» **GIVEN PROBLEM**:
Could you extend the forum thread about Grey's Anatomy airing after the Super Bowl, picking up right after its final post?

» **EXTRACTED TEXT**:
# Early Warning - Grey's Anatomy 2/5



## Azlen

Grey's Anatomy is scheduled to run after the Superbowl on February 5th. It is highly unlikely that it will actually air at the time that will be listed in the schedule guide. So if you want to be sure not to miss it, you might want to pad at least an hour after the scheduled time.


----------



## patrickd88

IS there any chance you can repost this same post a couple days before the thing? I can't get to that data yet this far out. If you can't, don't sweat it. I'll try and make a note somewhere myself. My wife loves that show. Thanks for the notice.

Patrick D.
www.patricksays.net


----------



## Azlen

If I don't then I am sure someone will. With the good sized number of people in the 24 thread complaining that they missed the last 10 minutes of that show because of the football overrun, I wanted to get the word out early that the same thing is going to happen to GA after the Superbowl.


----------



## Azlen

Bumping because this episode is now appearing in the program data.


----------



## sieglinde

Weirdly, mine is at 715. Why not have it at 10?


----------



## lew

Pad enough to go to midnight EST. They won't start the show after 11:00p, the ratings won't count. ABC made that mistake with Alias a few years ago.


----------



## sieglinde

Weird. I never even thought of the Super Bowl being in the evening.  I never watch it so I never sat around and wondered why the sky was dark. <glyph for really silly grin>


----------



## MauriAnne

How bizarre... the East & West coast feeds of this are at the same time (10:15 PM EST and 7:15 PST). I guess they wanted to get the audience immediately after the game.

» **SUPPLIED MATERIAL**:

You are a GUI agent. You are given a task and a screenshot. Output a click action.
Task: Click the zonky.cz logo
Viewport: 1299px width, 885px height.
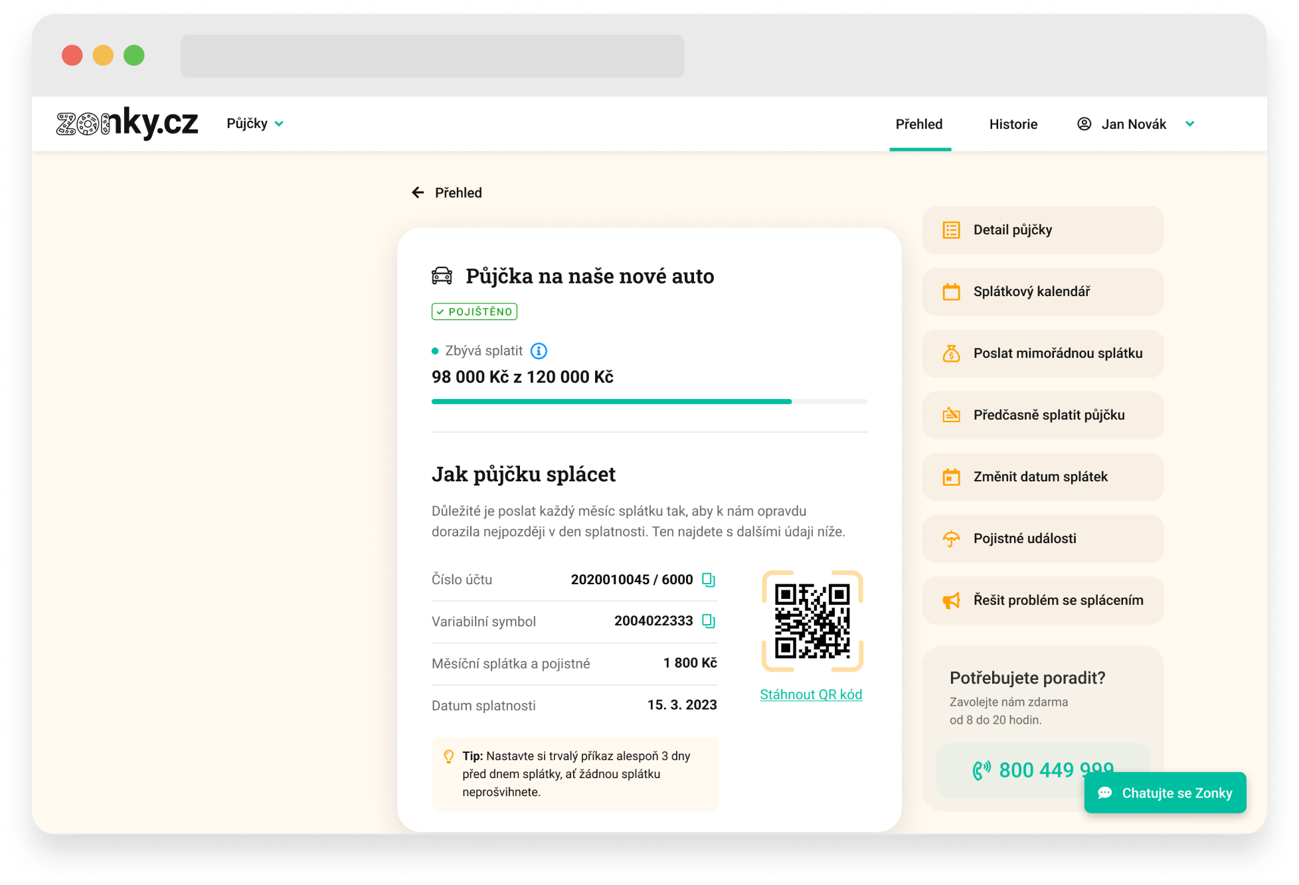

» **TASK ANSWER**:
----------



## sieglinde

I wish they had news right after the game. Local news is a great pad because it can be truncated without problem.


----------



## rkester

I'm going to have to watch for this because I watch it live in HD (my tivo doesnt do HD) AND to make sure the tivo also gets its copy. geesh, so much work just because of some silly american sporting event.


----------



## jlb

I have set a 3 hour pad, just in case they do what they did with Alias. IIRC, Alias didn't start until something like 12:15a.m.

And by the way, I cannot let this go without reminiscing (sp?) a little about that specific post-Superbowl Alias episode.....

Black or Red?


































Maybe the episode of Grey's will have Izzy in lingerie?


----------



## murgatroyd

Here's a tip for newbies. 

Let's say you are watching the Super Bowl live but you are only planning to record Grey's Anatomy. You see that the game is running over. Here's what you can do.

Timeslot starts at HH:15 but let's say the game actually runs to HH:30. If GA's has not started already, and you are extremely tight on space, stop the recorder before GA starts and dump the buffer by quickly changing channels during a commercial break. Then start recording again (press the record button) before GA begins. 

Or, if you are watching the game behind live and GA has already started, proceed to the next step:

Find out how long the game ran (let's say 15 minutes over) and go into the Now Playing List. Choose "Change Recording Options". As long as your TiVo is still recording GA, you can pad an extra 15 minutes (or more) to make sure that the entire show is in one unbroken recording.

Jan


----------



## lew

jlb said:


> I have set a 3 hour pad, just in case they do what they did with Alias. IIRC, Alias didn't start until something like 12:15a.m.
> 
> And by the way, I cannot let this go without reminiscing (sp?) a little about that specific post-Superbowl Alias episode.....


ABC won't make the same mistake twice. Alias started just after 11:00p EST so the ratings didn't count for the primetime ratings for the week. If they can't start it before 11:00p it won't air. In other words just pad one hour.


----------



## DreadPirateRob

Just to be safe, I did the 3-hour pad on my DTivo. GA is just about my favorite show right now, and my wife recently got hooked on it, so it's in my household's best interests to get it right.


----------



## joeinma

lew said:


> ABC won't make the same mistake twice. Alias started just after 11:00p EST so the ratings didn't count for the primetime ratings for the week. If they can't start it before 11:00p it won't air. In other words just pad one hour.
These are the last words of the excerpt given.